Filme assistido durante o Festival de Sundance 2024
A Sociedade Americana dos Negros Mágicos surge no line up do Festival de Sundance 2024 como uma espécie de falha na matrix. Se levando a sério – como se realmente tivesse algo a nos ensinar -, o longa de Kobi Libii é pedante, se coloca em um pedestal imaginário que lhe garante o direito de “palestrar” sobre o restante da audiência e tem a audácia de se associar a um vitimismo brega e que não convence mais ninguém atualmente. Simulando guerras raciais inexistes e se apropriando de problemas reais para tentar justificar sua proposta mal desenvolvida, a comédia dramática usa o racismo como uma muleta social, uma desculpa para um comportamento doentio que desconsidera outras raças e transforma o preconceito em algo unicamente aplicado e existente contra pessoas pretas.
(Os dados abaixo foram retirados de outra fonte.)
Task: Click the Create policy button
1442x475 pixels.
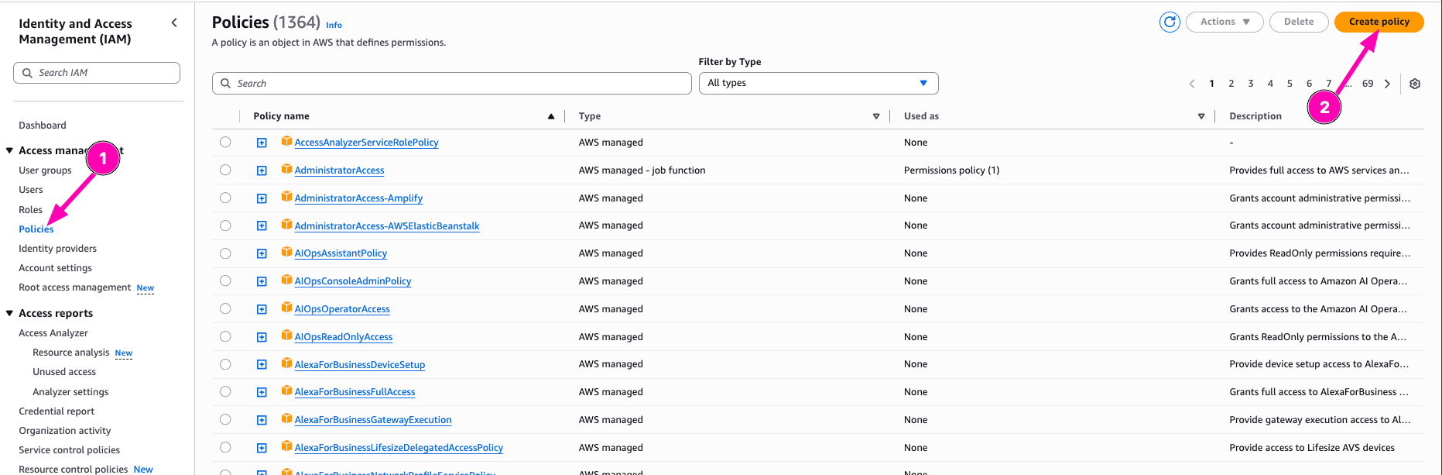Action: [x=1379, y=22]
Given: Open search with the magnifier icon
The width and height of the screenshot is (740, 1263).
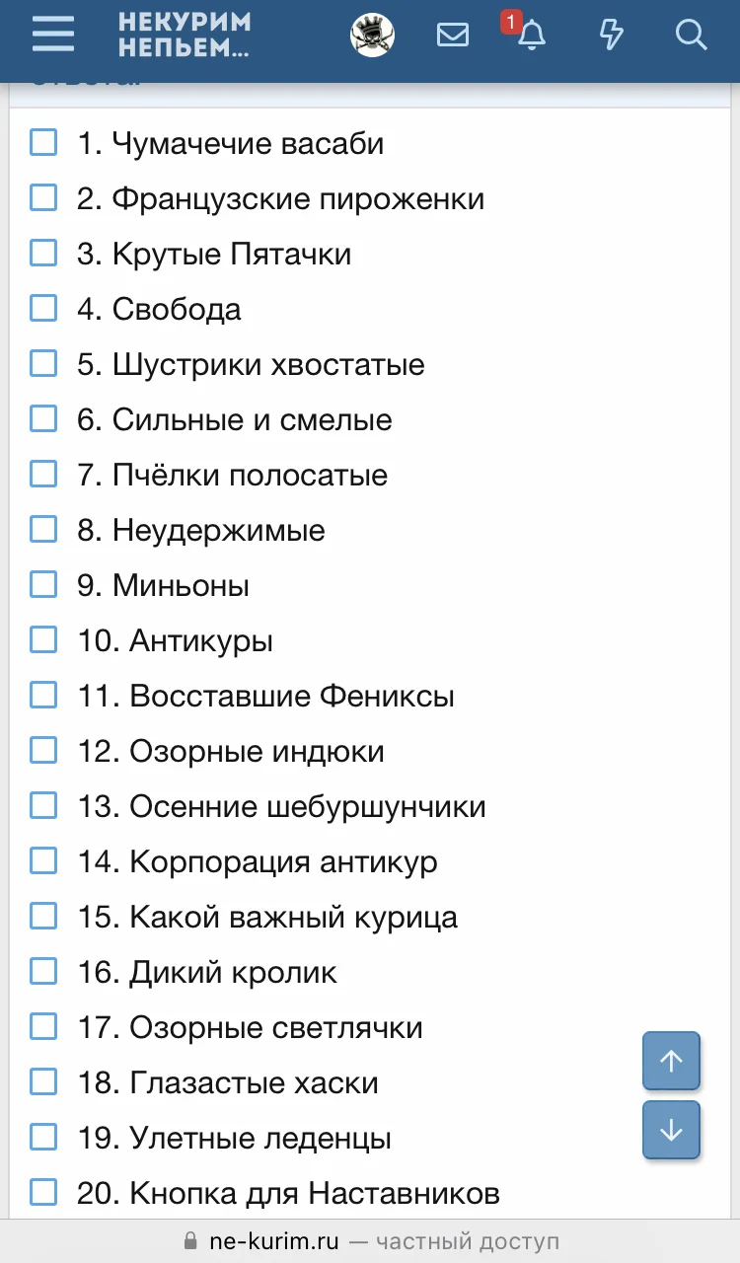Looking at the screenshot, I should coord(691,35).
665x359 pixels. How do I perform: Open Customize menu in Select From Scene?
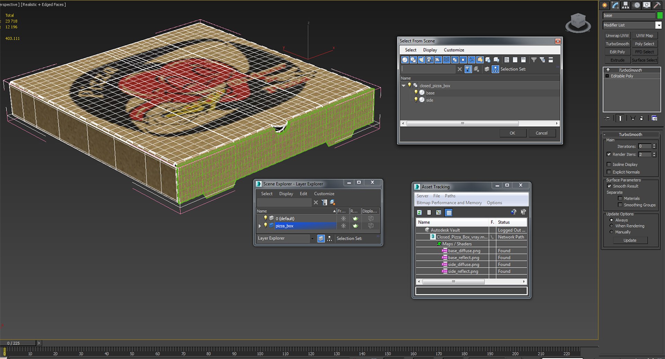pyautogui.click(x=454, y=50)
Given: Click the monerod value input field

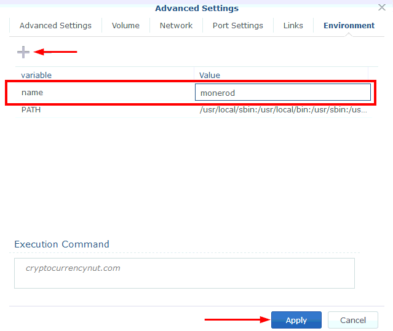Looking at the screenshot, I should coord(283,93).
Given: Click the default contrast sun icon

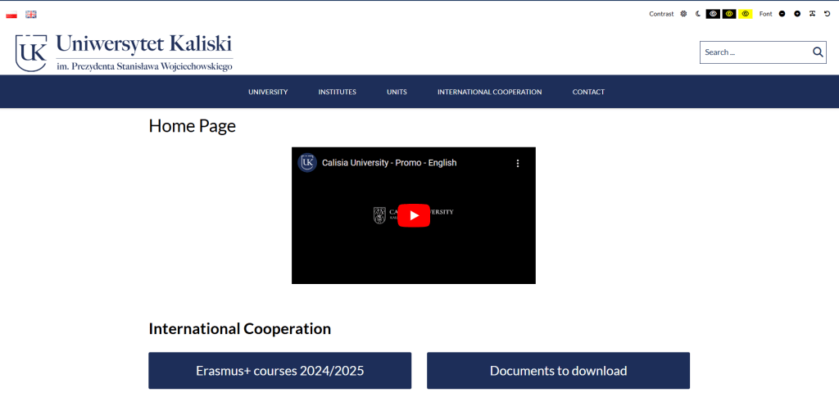Looking at the screenshot, I should coord(684,14).
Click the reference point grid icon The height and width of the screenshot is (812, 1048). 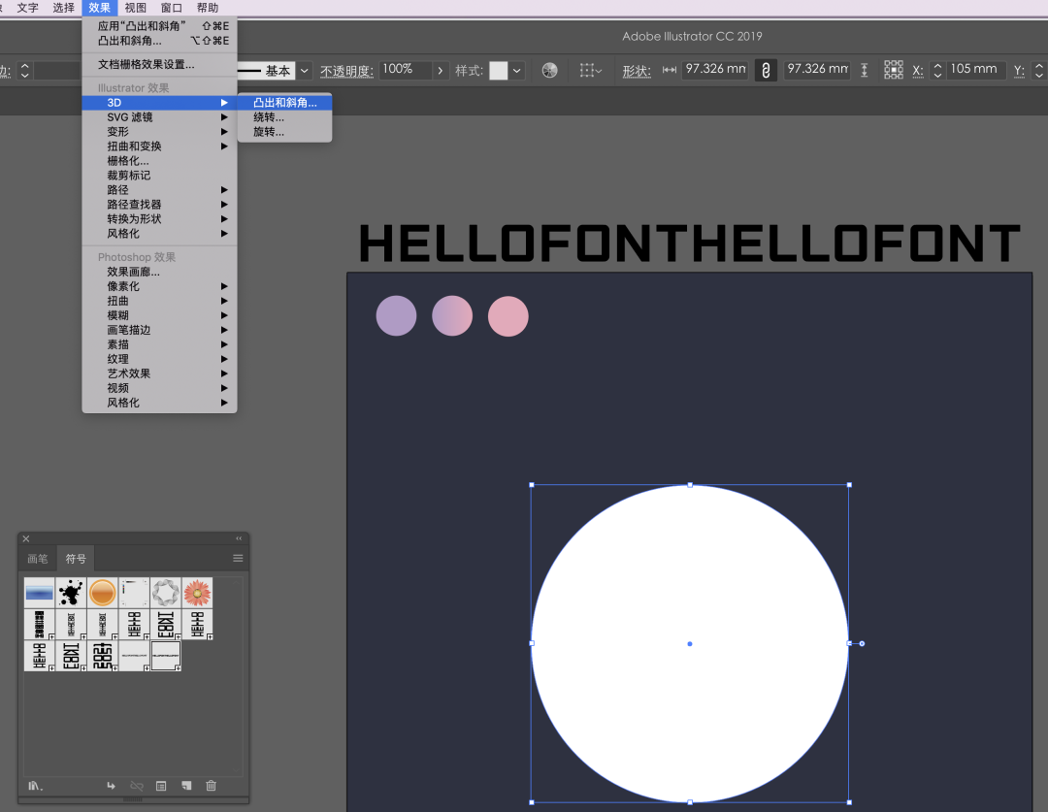point(893,70)
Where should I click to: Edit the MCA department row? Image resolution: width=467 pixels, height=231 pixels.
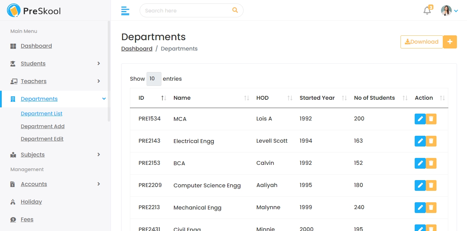420,119
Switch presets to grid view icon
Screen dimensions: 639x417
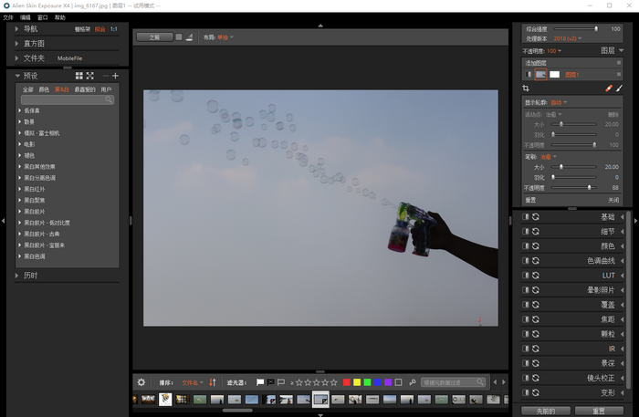coord(79,76)
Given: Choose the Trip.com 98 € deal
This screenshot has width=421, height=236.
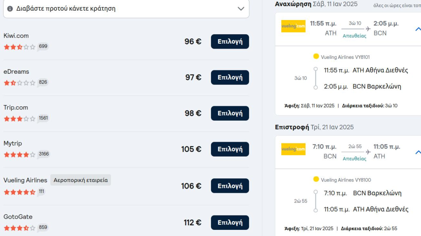Looking at the screenshot, I should (x=230, y=113).
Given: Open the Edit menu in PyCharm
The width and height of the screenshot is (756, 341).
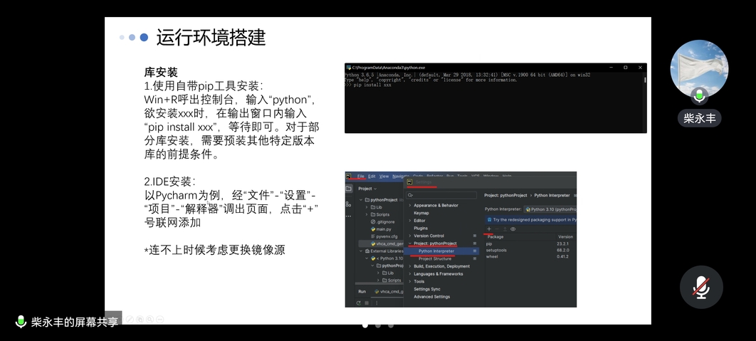Looking at the screenshot, I should pos(372,176).
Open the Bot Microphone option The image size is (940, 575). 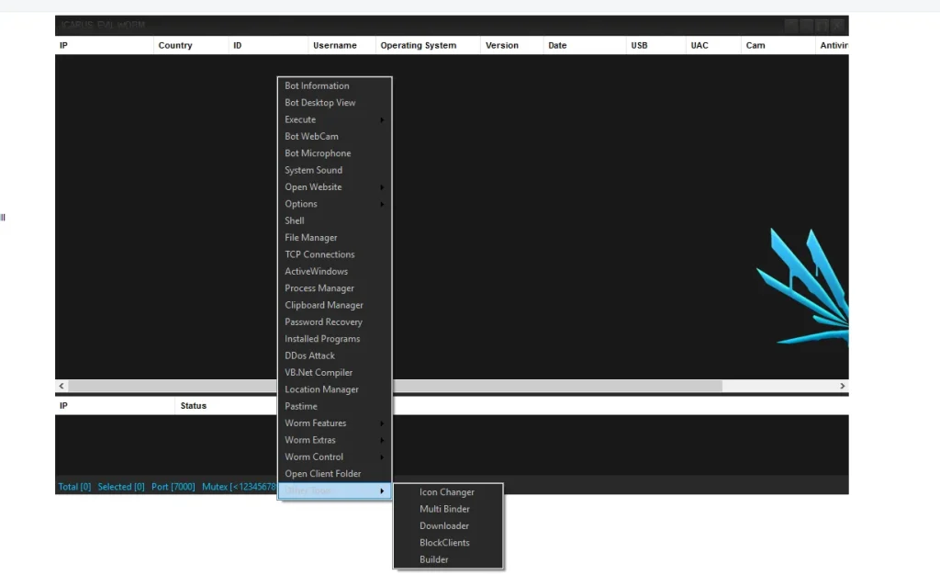pyautogui.click(x=317, y=152)
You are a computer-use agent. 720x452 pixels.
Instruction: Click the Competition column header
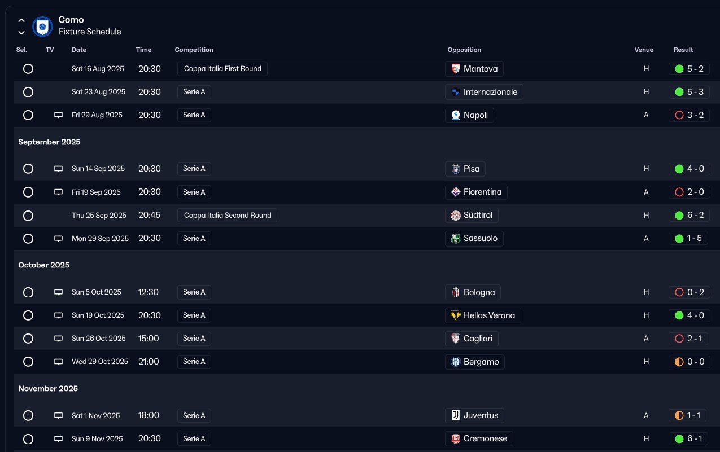point(194,50)

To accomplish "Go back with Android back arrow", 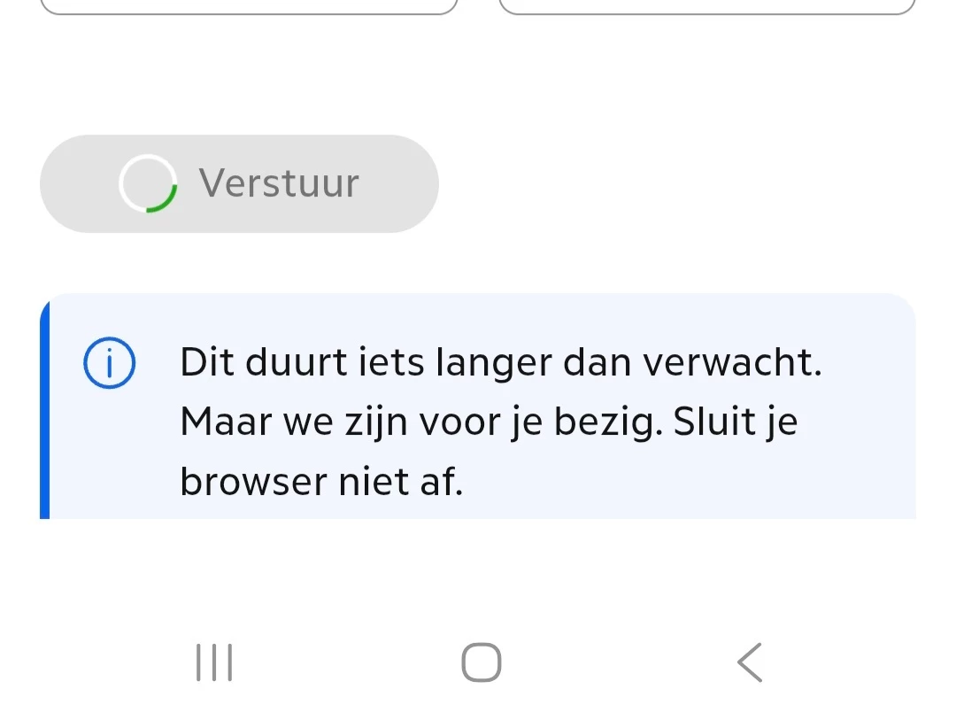I will (749, 662).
Na trama, Aren (Justice Smith) é recrutado por uma sociedade secreta onde os negros dedicam suas vidas a uma única causa: tornar a vida de pessoas brancas mais fácil. E como coadjuvantes de suas próprias histórias, os membros dessa instituição orbitam ao redor daqueles personagens caricatos e redundantes, apresentados como rascunhos miméticos do comportamento humano. E fazendo um paralelo soberbo e arrogante entre duas raças, a comédia dramática tenta apresentar parte de seus protagonistas como nobres, (quase) imaculados e justiceiros – apenas por conta da cor de sua pele -, enquanto o outro espectro é introduzido de forma animalesca, superficial e tola, seguindo a mesma premissa racial.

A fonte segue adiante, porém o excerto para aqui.